What you have to do:
Beginning with the line where "How do I perform: Expand" appears, restate the lines word for word through the last one in the listing.

===== Input data =====

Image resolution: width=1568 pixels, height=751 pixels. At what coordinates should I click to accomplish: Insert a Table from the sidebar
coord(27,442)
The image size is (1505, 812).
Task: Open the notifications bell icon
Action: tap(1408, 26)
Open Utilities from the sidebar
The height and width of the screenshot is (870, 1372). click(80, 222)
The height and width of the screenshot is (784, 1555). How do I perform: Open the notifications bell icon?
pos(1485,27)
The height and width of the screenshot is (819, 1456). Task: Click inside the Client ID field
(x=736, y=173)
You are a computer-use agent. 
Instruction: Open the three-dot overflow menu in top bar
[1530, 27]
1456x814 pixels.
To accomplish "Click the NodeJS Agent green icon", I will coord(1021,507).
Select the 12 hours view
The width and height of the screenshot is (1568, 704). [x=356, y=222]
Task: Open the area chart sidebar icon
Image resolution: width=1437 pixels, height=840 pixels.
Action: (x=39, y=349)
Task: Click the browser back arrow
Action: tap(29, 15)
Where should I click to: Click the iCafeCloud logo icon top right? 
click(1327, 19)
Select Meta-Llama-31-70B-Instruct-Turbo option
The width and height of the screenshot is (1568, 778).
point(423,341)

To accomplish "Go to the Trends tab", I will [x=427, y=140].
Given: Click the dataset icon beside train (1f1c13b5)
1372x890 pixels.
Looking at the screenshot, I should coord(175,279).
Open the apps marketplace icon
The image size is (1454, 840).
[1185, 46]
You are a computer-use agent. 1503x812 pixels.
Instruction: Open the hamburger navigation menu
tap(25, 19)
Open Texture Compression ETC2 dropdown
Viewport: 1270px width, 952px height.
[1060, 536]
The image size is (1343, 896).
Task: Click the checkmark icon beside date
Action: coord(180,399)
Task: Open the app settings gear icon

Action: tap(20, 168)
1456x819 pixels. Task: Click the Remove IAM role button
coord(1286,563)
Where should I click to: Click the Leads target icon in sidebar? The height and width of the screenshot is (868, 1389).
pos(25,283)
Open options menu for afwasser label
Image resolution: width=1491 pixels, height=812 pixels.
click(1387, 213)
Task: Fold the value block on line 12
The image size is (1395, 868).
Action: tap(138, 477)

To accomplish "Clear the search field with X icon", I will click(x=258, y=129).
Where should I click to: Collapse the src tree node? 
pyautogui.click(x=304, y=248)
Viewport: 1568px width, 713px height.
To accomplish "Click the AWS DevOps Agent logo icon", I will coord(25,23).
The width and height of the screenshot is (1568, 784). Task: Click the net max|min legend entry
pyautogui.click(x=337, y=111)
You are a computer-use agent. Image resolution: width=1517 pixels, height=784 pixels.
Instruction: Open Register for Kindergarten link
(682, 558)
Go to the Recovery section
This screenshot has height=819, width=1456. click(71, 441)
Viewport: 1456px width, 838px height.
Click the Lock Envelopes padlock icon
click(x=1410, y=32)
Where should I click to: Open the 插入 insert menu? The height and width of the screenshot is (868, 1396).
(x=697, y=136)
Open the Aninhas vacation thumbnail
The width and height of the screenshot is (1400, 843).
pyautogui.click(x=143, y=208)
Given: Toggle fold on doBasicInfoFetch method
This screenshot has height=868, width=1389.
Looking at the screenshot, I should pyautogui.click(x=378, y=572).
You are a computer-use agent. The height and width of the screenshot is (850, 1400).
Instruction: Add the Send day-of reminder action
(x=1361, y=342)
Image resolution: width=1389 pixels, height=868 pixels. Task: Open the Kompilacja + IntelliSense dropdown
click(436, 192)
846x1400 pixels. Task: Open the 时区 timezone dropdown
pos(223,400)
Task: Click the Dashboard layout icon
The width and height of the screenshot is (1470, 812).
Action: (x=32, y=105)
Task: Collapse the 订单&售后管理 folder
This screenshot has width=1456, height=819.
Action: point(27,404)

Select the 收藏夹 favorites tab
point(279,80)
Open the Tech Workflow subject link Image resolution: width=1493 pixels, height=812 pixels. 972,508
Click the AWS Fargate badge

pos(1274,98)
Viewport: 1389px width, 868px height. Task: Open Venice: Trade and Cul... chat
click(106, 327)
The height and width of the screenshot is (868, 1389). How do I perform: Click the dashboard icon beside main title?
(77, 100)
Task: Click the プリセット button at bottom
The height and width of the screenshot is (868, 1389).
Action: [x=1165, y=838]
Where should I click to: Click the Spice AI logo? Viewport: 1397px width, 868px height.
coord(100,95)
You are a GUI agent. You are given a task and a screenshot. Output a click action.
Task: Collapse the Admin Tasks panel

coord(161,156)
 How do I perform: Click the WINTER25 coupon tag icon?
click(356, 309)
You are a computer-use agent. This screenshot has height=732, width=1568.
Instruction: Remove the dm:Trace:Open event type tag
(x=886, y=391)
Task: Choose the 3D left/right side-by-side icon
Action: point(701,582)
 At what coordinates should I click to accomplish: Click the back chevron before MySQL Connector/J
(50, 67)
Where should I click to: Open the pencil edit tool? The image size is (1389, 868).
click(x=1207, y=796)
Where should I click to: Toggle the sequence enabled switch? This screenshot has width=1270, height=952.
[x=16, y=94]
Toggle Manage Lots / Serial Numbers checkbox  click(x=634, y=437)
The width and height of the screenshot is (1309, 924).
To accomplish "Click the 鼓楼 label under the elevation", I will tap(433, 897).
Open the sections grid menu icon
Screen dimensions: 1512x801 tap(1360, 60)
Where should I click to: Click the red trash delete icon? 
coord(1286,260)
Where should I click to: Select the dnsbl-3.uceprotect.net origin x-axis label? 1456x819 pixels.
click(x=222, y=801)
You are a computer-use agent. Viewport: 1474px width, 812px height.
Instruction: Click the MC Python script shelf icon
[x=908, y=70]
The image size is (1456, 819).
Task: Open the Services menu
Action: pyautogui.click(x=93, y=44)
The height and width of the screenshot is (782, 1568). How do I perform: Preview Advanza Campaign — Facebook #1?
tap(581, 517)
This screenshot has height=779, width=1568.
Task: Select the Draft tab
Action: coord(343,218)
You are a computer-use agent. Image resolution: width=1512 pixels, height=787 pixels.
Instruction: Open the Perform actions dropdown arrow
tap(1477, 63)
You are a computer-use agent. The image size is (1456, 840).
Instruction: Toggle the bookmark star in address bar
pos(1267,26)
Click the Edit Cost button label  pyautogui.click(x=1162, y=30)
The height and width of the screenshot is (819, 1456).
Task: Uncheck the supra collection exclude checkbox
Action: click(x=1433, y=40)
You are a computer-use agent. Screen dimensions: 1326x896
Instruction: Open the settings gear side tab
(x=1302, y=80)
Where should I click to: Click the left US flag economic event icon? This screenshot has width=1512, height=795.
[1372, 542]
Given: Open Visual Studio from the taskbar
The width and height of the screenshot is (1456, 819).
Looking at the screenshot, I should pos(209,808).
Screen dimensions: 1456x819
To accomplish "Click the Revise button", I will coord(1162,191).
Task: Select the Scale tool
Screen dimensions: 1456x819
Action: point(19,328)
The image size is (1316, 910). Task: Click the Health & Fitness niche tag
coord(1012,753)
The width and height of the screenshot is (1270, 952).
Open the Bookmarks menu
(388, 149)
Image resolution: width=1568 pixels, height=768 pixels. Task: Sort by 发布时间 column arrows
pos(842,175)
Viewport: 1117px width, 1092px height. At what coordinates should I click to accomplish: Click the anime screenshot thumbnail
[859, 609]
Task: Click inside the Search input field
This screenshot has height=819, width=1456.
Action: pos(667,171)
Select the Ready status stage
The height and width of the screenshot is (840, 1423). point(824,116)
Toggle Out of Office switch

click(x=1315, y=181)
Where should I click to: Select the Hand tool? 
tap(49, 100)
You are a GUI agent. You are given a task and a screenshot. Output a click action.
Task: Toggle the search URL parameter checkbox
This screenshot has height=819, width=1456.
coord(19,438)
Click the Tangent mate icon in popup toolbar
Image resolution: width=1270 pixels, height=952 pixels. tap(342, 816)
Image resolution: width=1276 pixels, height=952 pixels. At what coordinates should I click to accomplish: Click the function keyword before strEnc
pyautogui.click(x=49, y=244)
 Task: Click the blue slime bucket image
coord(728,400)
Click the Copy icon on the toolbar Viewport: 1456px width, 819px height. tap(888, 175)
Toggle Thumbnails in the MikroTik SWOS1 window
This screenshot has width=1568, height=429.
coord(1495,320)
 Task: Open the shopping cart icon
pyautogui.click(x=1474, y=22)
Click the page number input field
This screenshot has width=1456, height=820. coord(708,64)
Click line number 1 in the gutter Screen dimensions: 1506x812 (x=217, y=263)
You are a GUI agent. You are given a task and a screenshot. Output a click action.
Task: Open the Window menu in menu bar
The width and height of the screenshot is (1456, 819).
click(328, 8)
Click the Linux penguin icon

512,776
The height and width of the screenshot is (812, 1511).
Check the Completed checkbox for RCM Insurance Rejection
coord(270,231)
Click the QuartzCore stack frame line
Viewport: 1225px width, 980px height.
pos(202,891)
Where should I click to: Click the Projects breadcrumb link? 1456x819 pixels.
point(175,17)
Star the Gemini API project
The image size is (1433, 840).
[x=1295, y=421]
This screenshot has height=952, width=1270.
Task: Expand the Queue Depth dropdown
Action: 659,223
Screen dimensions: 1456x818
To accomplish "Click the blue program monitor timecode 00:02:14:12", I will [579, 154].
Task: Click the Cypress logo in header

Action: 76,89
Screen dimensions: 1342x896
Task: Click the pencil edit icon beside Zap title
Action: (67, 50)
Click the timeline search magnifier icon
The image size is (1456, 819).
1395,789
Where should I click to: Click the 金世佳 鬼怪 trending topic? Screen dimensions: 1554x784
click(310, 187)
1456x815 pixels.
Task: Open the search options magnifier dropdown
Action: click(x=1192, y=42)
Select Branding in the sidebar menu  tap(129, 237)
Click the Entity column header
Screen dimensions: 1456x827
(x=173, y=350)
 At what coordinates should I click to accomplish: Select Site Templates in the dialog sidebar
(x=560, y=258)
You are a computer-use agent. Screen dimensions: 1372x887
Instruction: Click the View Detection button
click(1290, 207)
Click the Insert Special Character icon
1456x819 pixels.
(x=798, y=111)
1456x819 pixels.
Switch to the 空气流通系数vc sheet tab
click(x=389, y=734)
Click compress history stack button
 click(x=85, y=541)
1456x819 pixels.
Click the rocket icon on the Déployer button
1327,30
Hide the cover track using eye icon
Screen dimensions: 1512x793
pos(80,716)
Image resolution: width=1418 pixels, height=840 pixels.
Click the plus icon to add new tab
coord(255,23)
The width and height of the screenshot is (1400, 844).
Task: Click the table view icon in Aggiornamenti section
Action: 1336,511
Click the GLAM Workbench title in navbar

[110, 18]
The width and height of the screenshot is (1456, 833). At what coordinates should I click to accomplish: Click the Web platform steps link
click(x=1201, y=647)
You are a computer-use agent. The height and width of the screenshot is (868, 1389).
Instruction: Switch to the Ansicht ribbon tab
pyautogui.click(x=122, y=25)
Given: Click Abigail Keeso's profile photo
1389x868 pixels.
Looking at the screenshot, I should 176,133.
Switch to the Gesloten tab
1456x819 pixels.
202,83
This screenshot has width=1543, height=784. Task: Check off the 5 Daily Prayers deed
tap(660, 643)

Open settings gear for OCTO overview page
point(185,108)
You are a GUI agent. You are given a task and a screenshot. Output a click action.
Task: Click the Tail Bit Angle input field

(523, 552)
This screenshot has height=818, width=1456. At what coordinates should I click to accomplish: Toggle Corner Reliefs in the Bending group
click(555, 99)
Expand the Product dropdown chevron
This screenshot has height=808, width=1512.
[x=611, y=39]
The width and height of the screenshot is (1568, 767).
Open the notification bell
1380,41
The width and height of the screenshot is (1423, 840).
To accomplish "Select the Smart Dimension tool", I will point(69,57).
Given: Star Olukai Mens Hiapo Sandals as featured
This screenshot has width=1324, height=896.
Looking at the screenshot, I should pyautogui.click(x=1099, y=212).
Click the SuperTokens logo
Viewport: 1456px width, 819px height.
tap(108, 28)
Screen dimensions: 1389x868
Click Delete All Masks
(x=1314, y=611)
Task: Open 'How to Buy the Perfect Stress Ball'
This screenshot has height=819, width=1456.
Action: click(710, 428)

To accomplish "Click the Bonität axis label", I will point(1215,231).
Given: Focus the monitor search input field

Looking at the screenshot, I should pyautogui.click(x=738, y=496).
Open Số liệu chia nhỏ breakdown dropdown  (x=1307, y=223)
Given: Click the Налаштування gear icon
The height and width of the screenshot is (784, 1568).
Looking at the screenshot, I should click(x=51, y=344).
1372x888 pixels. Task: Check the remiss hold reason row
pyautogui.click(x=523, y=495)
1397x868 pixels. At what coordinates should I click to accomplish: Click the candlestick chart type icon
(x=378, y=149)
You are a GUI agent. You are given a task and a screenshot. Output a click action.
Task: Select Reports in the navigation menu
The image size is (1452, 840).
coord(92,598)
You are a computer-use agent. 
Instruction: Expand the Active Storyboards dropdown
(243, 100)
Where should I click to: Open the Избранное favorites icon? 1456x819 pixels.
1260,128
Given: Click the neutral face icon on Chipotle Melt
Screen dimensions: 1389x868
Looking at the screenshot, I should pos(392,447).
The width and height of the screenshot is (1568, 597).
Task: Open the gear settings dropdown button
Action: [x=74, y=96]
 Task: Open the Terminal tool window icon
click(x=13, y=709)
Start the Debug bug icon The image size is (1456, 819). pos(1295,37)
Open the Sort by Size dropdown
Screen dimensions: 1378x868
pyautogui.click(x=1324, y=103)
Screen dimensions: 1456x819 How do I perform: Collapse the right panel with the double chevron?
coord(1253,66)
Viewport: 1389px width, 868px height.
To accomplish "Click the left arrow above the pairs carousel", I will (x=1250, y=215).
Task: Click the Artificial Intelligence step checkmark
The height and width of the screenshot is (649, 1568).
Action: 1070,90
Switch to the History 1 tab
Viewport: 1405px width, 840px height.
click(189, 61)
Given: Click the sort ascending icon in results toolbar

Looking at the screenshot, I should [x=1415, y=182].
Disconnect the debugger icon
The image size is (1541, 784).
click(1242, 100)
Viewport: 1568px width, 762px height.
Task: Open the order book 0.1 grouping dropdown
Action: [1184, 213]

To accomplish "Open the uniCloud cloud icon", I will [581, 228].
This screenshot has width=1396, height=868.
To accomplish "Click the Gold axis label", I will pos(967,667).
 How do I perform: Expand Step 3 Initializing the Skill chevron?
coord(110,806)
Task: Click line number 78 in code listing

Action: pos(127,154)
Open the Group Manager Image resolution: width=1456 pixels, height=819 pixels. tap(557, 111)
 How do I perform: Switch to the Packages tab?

=====

Your solution:
 How do I perform: Expand Step 3 Initializing the Skill chevron?
coord(110,806)
Task: Click line number 78 in code listing

Action: pos(127,154)
Open the Group Manager Image resolution: width=1456 pixels, height=819 pixels. tap(557, 111)
 How do I perform: Switch to the Packages tab?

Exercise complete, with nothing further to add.